* Seçilen bölüm
——

|
F&M HAKKINDA
FRANCHISE HAKKINDA
FRANCHISE ALANLARA
FRANCHISE VERENLERE
EĞİTİMLER
FIRSATLAR
|
|
|
TÜRK TİPİ FRANCHISE NASIL OLMALI
Yabancıyı taklit
Franchise zincirler ABD’de 60’larda kurumsallaştı, dünyaya yayıldı. Türkiye’ye 80’lerde McDonald’s ile geldi, Taksim’de kapısında kuyruklar oluştu. Kerameti konseptte arayan yerli girişimciler yabancıları taklit ettiler. Sağra’nın patronu Almanya’da McDonalds’dan franchise eğitimi aldı, Türkiye’de Sağra Special zincirini kurdu. Sultanahmet Köftecisi İngilizlerden danışmanlık aldı, Fenerbahçe Pyramid AVM de McDonalds karşısına birebir aynı görünen restoran açtı. Mado, Baskin Robbins zengin çeşitle Türkiye’ye gelince çeşitlerini artırdı, ilk şubesini Caddebostan Bağdat Caddesine, Baskin Robbins’in tam karşısına açtı. Ziya Şark Sofrası Büyükçekmece Atirus AVM’de Burger King karşısında, ekipmanı, dekorasyonu ile birebir aynı ilk fast food restoranı Ziya Fast’ı açtı.
Neyse ki yerliler, yabancıları taklit etmenin işe yaramadığını kısa sürede anladı, aslına döndü. Güçlü yabancılar bir pazara girince, pazarı değiştirirler. İleri üretim teknikleriyle maliyet yapısını, ileri pazarlama teknikleriyle tüketici algısını değiştirirler. Büyük oynar, büyük harcar, büyük kazanırlar. 60’larda hayatımıza margarinle kola nasıl girdiyse, 80’lerde hamburgerle pizza da öyle girdi. Yabancıların pazardan ne pay aldığını görmek için canlı bir alışveriş merkezine gidin, gıda katındaki müşterilerin kaçının nereden yiyecek aldığını, ambalajlarına bakarak sayın. Genelde göreceğiniz tablo, az sayıda yabancının her birinin %15-30, çok sayıda yerlinin her birinin %1-5 pay aldığıdır.

——

* Kaynak malzeme

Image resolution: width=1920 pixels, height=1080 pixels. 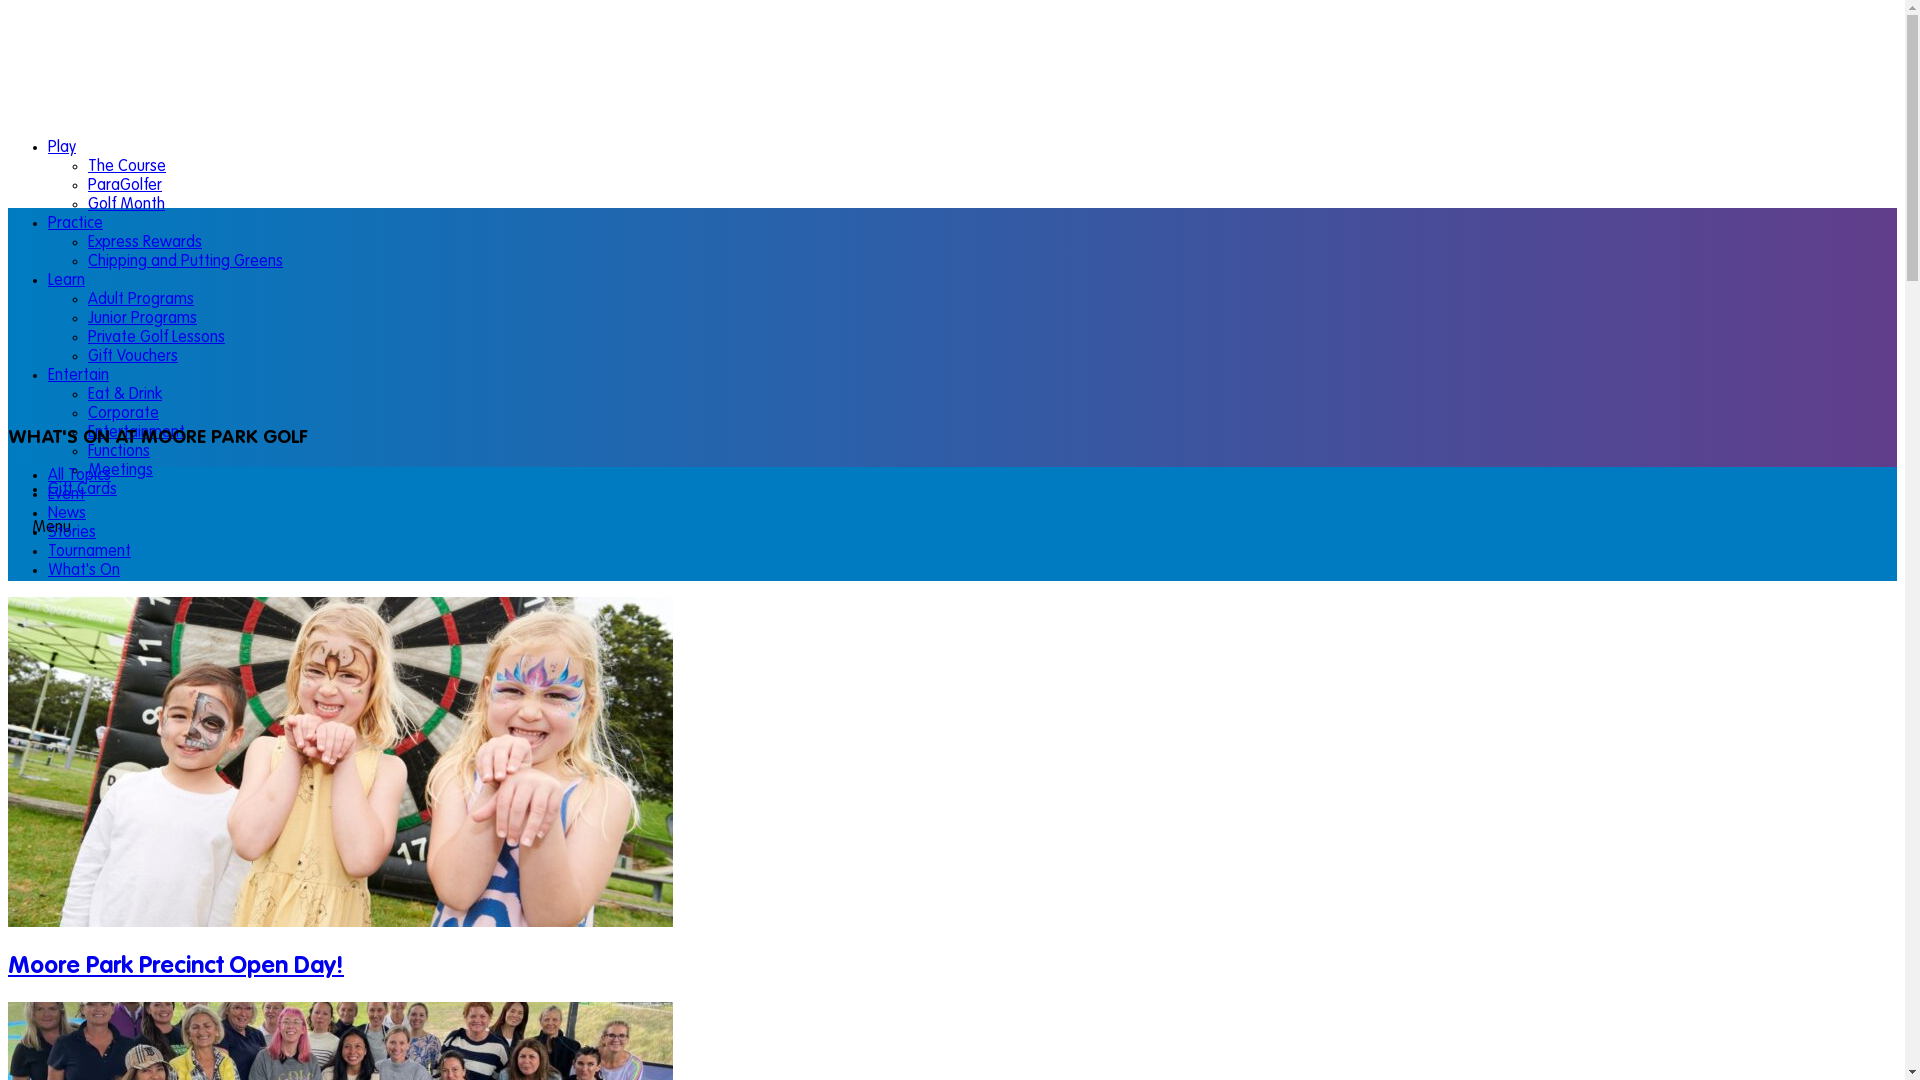 I want to click on 'Chipping and Putting Greens', so click(x=86, y=261).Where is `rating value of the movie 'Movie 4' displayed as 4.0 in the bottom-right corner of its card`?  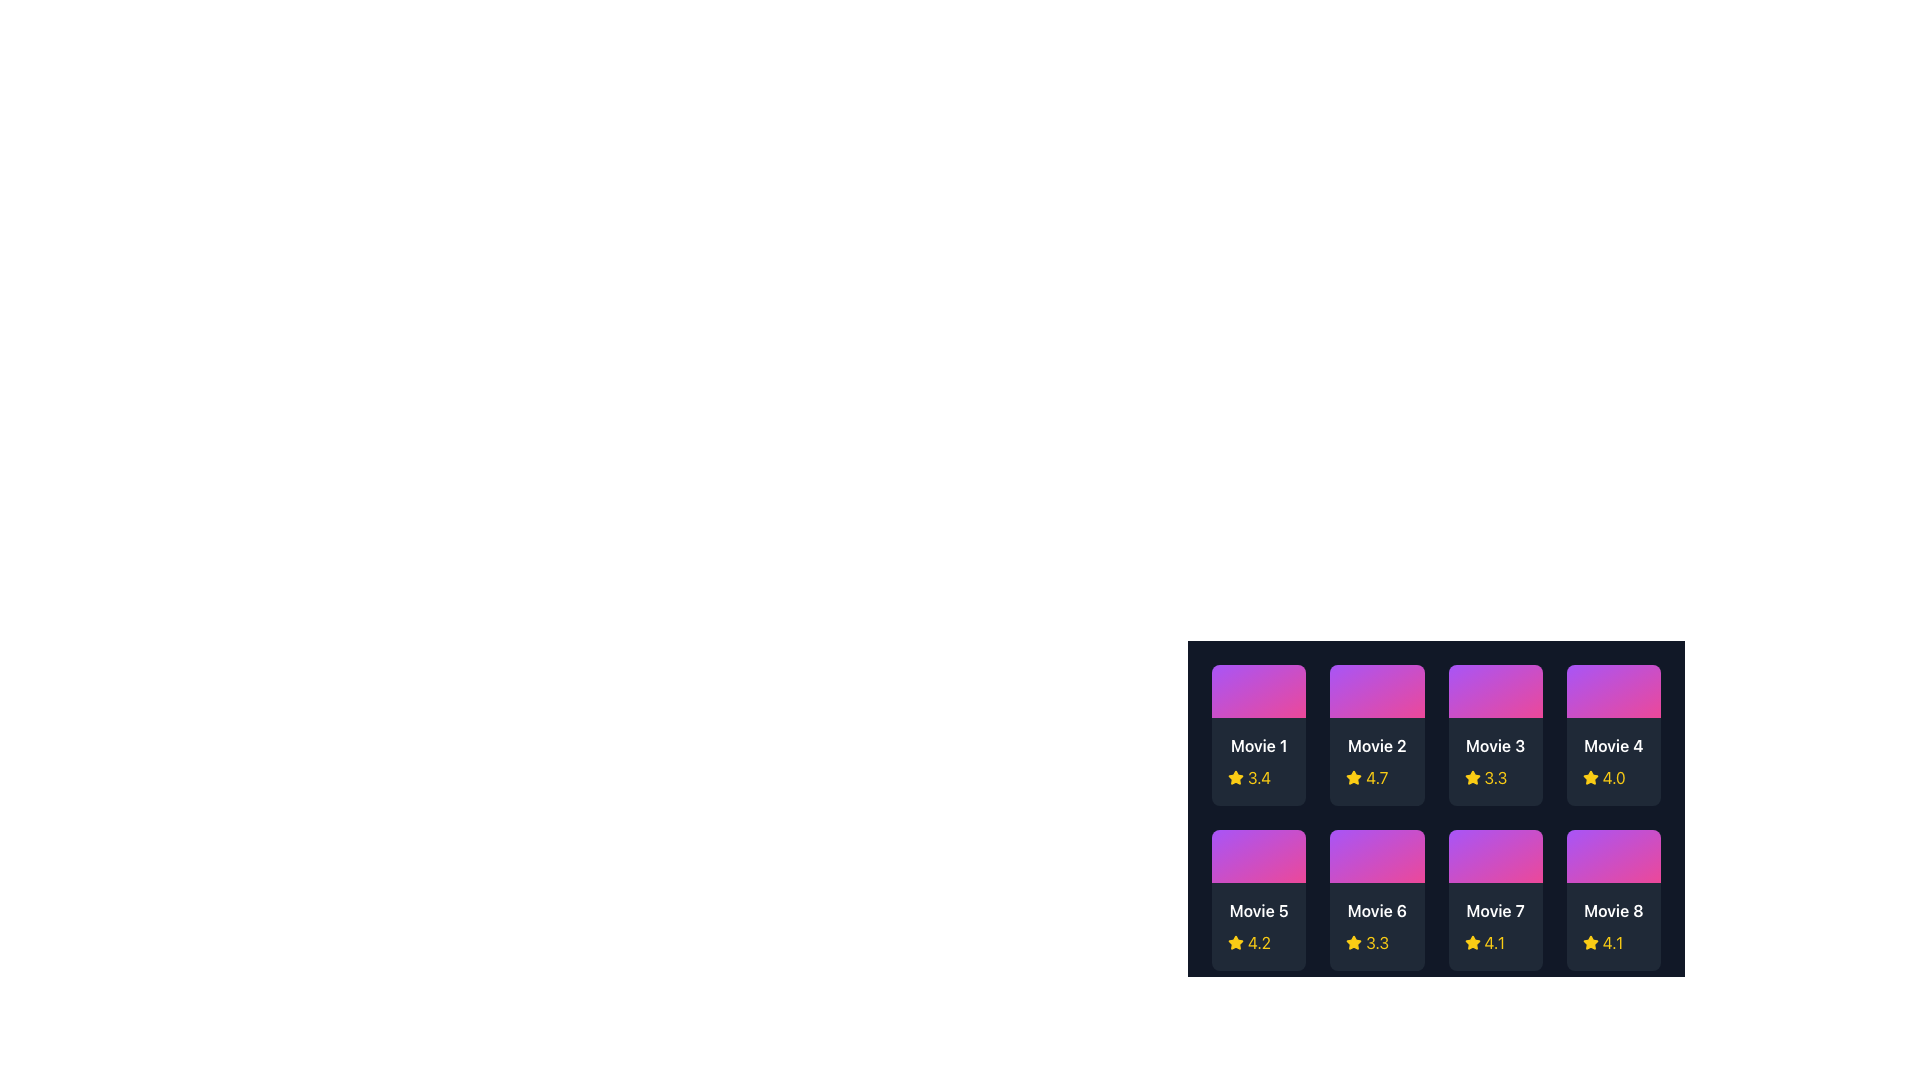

——

* Verilen görev
Türk tipi franchise üzerine yazıyı son cümlesinden sonra sürdürün.

* Alıştırma yanıtı
Yerlinin farkı
Bu bariz üstünlüğün nedenini anlamadan, sadece yabancıyı taklit ederek onları geçemezsiniz. Hata yapmalarını bekleyip işinizi şansa bırakamazsınız. Yabancıların avantajı, ileri işletme ve pazarlama teknikleri kullanarak tüketiciye güven veriyorlar. Pahalı ekipman kullanıyor, düz elemanlarla etkin çalışıyorlar. Yerlilerin avantajı, tüketicinin sevdiği, alıştığı yöresel ürünleri sunuyorlar. Ucuz ekipman kullanıyor, uzman elemanla çalışıyorlar. Ustaya bağımlı olduğu için kolay büyüyemiyor, zincirleşse kalite standardı bozuluyor. Merkezi üretim yapsa maliyet şişiyor. Yabancıya benzemeye çalışsa yatırım artıyor. Pahalı otomatik ekipman kullansa otantik lezzet bozuluyor.
Örnek verelim. Pide, lahmacun otantik usulde taşfırında pişer, Trabzon pidesi kapalı uzun, Samsun pidesi açık yuvarlak, Antep lahmacunu sarımsaklı, Urfa lahmacunu isotlu olur. 1990’larda yabancı pizza zincirleri geldi, konveyörlü fırınla maliyet düşürdü, paket serviste bir alana bir bedava verdi, pazarı ele geçirdi. 2000’lerde pideciler yabancıları taklit edip konveyörlü fırın kullandı, otantik lezzet kalmayınca paket servis pazarına pizza hakim oldu. 2010’larda pide zincirleri AVM lerde konveyörlü fırın, uygun fiyat, etkin tanıtımla pizzayı geçti. 2020’lerde lahmacuncular caddelerde taşfırında otantik lezzetle, değerine satarak pizzadan müşterisini geri aldı. Sonuç olarak yabancıyı yarım taklit fayda sağlamaz, ya tam taklit edip ondan daha iyi olmak, veya kendi yolundan gitmek lazım.
Ülkemiz iş dünyasının franchise konusunda yapısal eksikleri var. Genel olarak eğitim sistemimiz teorik kalıyor, araştırma yapmadan duygusal karar alıyoruz, herkes kendi aklını beğeniyor, cahil cesareti para kazandırıyor. Perakende piyasasında devletin denetimi yetersiz kalıyor, düzenli çalışanın aleyhine haksız rekabet oluşuyor. Finansman imkanı sınırlı, para kıymetli, çekle senetle dönen çark, zincirleme kazalara neden oluyor.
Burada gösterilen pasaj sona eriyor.